## EXERCISE REQUIREMENTS
Search the listing below, and show each line that includes the word "computer".

┄┄┄┄┄┄┄┄┄┄┄┄┄┄┄┄┄┄┄┄

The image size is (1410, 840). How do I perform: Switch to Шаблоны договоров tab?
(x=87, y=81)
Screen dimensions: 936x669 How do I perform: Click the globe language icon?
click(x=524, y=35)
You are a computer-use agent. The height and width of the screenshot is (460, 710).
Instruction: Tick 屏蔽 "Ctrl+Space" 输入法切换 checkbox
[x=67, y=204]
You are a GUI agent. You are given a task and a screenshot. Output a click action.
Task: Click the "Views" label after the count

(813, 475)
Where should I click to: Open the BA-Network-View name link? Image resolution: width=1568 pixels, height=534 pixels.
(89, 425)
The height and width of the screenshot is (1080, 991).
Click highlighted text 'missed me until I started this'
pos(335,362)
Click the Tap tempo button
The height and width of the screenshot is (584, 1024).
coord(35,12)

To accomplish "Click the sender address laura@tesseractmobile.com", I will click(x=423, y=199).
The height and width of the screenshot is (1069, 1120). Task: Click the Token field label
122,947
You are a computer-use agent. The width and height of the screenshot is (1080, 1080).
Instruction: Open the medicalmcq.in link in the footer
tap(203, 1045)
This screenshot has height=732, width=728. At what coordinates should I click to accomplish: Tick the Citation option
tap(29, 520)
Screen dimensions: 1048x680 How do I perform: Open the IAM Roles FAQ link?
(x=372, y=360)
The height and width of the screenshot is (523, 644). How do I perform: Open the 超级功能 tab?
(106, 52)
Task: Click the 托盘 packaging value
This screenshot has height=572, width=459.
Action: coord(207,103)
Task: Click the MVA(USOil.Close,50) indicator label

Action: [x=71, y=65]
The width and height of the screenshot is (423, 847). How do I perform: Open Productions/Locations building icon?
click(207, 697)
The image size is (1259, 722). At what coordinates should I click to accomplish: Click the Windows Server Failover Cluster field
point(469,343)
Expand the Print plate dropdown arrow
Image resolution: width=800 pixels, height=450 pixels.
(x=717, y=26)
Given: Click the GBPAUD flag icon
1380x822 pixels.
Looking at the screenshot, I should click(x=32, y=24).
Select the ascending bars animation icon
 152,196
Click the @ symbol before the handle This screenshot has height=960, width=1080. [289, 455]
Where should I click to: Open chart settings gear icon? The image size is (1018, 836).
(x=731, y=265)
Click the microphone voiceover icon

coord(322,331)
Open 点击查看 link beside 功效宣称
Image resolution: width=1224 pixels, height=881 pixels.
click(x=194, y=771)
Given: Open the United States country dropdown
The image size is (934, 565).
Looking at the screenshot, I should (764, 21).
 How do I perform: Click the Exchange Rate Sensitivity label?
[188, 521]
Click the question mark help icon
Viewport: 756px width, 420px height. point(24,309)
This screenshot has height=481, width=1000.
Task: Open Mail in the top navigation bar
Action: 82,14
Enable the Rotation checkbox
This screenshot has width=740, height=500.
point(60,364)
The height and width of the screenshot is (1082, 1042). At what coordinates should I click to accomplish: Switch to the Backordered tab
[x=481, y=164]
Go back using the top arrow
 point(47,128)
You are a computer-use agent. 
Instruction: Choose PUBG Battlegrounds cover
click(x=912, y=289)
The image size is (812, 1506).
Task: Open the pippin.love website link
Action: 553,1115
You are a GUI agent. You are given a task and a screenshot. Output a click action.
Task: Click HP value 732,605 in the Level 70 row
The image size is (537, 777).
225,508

┄┄┄┄┄┄┄┄┄┄┄┄┄┄┄┄┄┄┄┄

## SOLVED PROBLEM
You are a computer-use agent. The height and width of the screenshot is (460, 710).
You are a computer-use agent. The width and height of the screenshot is (1080, 1080).
You are a computer-use agent. 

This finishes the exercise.